Uma oportunidade caída do céu seria, entre tantas possíveis, o parlamento desse estado aprovar, em dada altura, contra a vontade do partido do governo e violando formalmente a Constituição por agravar a despesa global do Estado prevista no orçamento, legislação em benefício claro de uma parte da população*) particularmente fragilizada e debilitada pelo impacto de uma catástrofe ao tempo vivida e particularmente sentida.

Tal facto faria, quiçá, acorrer ao espírito de um omnipresente presidente uma original e brilhante - porquanto esguia - fundamentação para a decisão de, não obstante, promulgar os diplomas sem suscitar a fiscalização preventiva da respetiva constitucionalidade; ou não tivesse um outro presidente lembrado que “escrita em chinês, a palavra`crise´ é composta por dois caracteres: um deles, representa perigo, e o outro representa oportunidade” *).
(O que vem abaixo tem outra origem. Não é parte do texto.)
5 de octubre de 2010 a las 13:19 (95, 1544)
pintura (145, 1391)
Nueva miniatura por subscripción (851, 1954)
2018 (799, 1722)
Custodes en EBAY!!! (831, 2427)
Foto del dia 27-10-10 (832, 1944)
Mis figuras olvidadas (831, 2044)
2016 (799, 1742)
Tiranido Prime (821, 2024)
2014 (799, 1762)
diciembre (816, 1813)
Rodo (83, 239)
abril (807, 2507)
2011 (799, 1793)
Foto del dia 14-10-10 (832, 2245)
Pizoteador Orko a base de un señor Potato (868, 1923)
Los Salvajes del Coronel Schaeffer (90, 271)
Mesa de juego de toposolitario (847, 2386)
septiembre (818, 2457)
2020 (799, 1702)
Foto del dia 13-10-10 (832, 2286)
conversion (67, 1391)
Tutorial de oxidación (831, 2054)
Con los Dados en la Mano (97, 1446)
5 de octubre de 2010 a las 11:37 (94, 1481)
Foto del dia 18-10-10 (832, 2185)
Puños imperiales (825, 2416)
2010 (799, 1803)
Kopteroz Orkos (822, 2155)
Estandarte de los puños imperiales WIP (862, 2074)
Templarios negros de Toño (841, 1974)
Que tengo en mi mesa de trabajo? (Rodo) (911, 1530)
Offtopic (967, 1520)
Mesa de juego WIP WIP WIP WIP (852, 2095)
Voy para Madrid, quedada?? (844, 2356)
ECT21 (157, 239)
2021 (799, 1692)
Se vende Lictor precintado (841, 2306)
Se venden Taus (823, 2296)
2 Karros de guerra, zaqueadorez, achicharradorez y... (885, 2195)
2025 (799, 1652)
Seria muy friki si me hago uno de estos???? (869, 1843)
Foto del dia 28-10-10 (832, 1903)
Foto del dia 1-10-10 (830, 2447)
A originalidade poderia, no nosso exemplo, residir na invocação de uma possível prática reiterada, por parte do governo de, em todos os anteriores exercícios, haver assegurado que o montante total da despesa autorizado pelo parlamento nos correspondentes orçamentos gerais do estado não seria atingido*), assim permitindo ao presidente, em presença da oportunidade de iniciar hostilidades, alegar que, dado o valor irrisório das migalhas a distribuir quando comparado com a montanha do orçamento – da qual, porventura, nem um por cento representaria -, dificilmente aquele excederia o das quase certas poupanças que estariam para vir, assim não havendo razão para acreditar que, nas contas finais, viria, de facto, a exceder-se o montante global da despesa orçamentada.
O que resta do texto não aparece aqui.